• QUOTED PASSAGE:
* start *

Crimplene is a texturised continuous fibre launched in 1959, produced by modifying Terylene. The patent was taken out by Mario Nava of Chesline and Crepes Ltd of Macclesfield, and sold to ICI Fibres. ICI licensed the product to various throwsters. The largest producer by far was William Tatton of Leek, and the Golbourne factory was at one time capable of taking the entire output of ICI's Wilton production of Terylene.

Although it was highly profitable in the 1960s, the market collapsed in the 1970s, with ICI taking control of Tattons and Qualitex to form Intex Yarns. Production was dramatically reduced, and ICI sold Intex at a later stage with it closing completely some time later.

History
Astronlon-C, a polyamide yarn, and Astralene-C, a polyester yarn,  were irritating to the skin when made into clothing. Companies had been trying for some time to find an artificial yarn alternative.

By boiling them for various periods in a domestic pressure cooker at home, Dennis Hibbert, chief textile engineer at Cheslene and Crepes Sutton Mills, Macclesfield, believed he had found the answer. Along with the chief engineer at Scraggs Ltd, Macclesfield, they designed a machine to replicate his findings.

The name "Crimplene" was chosen for two reasons. The first was that ICI had their headquarters in Harrogate; specifically nearby Crimple Valley. The word "crimp" also means to fold and intertwine. After successful trials, Dennis's wife Margaret had the first Crimplene dress, and the patent rights were sold to ICI. In 1960 an article appeared in the industries journal The Hosiery Times that caused a sensation, and Crimplene clothing was launched at high society fashion shows in London, Paris, New York and Milan.

* end *

• ENTRIES PROVIDED:
* start *

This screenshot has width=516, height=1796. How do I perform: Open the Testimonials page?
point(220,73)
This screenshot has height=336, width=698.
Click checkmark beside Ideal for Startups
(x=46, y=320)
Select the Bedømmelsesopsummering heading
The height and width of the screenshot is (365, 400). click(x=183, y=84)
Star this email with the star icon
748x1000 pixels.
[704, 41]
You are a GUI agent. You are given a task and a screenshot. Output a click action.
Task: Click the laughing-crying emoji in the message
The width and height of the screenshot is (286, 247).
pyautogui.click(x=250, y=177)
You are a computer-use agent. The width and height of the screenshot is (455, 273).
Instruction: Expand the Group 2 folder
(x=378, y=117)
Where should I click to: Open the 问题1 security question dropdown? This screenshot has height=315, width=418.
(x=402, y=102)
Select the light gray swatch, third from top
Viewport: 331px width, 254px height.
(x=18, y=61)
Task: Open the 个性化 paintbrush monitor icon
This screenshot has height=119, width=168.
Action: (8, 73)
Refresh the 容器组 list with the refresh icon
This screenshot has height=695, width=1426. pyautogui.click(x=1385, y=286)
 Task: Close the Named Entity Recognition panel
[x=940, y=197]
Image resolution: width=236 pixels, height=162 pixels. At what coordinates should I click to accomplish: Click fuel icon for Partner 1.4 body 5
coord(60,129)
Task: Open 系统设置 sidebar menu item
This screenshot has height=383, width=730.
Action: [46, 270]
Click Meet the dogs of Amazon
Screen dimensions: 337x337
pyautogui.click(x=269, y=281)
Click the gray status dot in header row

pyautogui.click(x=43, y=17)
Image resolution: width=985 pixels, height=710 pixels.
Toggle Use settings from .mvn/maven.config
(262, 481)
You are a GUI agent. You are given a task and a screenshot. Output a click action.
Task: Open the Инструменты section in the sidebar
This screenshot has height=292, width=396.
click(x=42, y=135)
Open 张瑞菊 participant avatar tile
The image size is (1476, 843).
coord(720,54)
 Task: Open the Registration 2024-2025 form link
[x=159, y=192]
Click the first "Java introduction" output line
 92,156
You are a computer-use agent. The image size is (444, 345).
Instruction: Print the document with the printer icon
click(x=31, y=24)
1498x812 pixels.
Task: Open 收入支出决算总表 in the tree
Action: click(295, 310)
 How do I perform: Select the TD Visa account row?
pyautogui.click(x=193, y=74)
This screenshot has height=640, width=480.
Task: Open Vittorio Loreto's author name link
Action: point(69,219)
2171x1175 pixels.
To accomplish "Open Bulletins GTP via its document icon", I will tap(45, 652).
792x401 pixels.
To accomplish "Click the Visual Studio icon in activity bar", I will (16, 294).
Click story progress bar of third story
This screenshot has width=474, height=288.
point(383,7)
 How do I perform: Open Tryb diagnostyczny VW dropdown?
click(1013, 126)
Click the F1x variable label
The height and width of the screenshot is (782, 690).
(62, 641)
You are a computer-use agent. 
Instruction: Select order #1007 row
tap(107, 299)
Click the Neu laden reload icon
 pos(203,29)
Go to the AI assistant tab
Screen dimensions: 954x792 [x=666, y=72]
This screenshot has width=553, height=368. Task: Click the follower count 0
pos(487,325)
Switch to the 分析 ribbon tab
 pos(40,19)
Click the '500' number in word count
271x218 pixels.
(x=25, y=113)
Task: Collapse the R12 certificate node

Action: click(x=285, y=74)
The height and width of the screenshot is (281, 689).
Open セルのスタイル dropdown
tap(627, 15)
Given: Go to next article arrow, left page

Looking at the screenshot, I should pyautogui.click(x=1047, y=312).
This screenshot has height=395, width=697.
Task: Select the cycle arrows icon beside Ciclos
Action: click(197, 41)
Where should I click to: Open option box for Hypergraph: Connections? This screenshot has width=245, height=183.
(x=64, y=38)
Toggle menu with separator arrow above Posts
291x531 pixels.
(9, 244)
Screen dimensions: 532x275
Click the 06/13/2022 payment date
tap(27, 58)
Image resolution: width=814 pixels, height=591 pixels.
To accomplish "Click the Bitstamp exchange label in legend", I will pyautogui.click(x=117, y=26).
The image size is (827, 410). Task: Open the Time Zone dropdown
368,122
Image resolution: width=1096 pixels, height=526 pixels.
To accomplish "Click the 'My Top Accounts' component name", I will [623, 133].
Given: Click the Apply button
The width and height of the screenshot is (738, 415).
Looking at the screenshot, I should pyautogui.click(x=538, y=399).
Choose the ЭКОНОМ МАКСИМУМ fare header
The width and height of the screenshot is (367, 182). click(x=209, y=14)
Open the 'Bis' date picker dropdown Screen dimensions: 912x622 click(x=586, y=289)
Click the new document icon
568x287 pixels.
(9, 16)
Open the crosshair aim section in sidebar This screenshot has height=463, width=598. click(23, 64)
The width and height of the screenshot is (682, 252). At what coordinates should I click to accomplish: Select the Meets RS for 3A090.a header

* end *

• WHAT IS NEEDED:
Reproduce the Crimplene text in full, word for word.

• EXERCISE ANSWER:
Crimplene is a texturised continuous fibre launched in 1959, produced by modifying Terylene. The patent was taken out by Mario Nava of Chesline and Crepes Ltd of Macclesfield, and sold to ICI Fibres. ICI licensed the product to various throwsters. The largest producer by far was William Tatton of Leek, and the Golbourne factory was at one time capable of taking the entire output of ICI's Wilton production of Terylene.

Although it was highly profitable in the 1960s, the market collapsed in the 1970s, with ICI taking control of Tattons and Qualitex to form Intex Yarns. Production was dramatically reduced, and ICI sold Intex at a later stage with it closing completely some time later.

History
Astronlon-C, a polyamide yarn, and Astralene-C, a polyester yarn,  were irritating to the skin when made into clothing. Companies had been trying for some time to find an artificial yarn alternative.

By boiling them for various periods in a domestic pressure cooker at home, Dennis Hibbert, chief textile engineer at Cheslene and Crepes Sutton Mills, Macclesfield, believed he had found the answer. Along with the chief engineer at Scraggs Ltd, Macclesfield, they designed a machine to replicate his findings.

The name "Crimplene" was chosen for two reasons. The first was that ICI had their headquarters in Harrogate; specifically nearby Crimple Valley. The word "crimp" also means to fold and intertwine. After successful trials, Dennis's wife Margaret had the first Crimplene dress, and the patent rights were sold to ICI. In 1960 an article appeared in the industries journal The Hosiery Times that caused a sensation, and Crimplene clothing was launched at high society fashion shows in London, Paris, New York and Milan.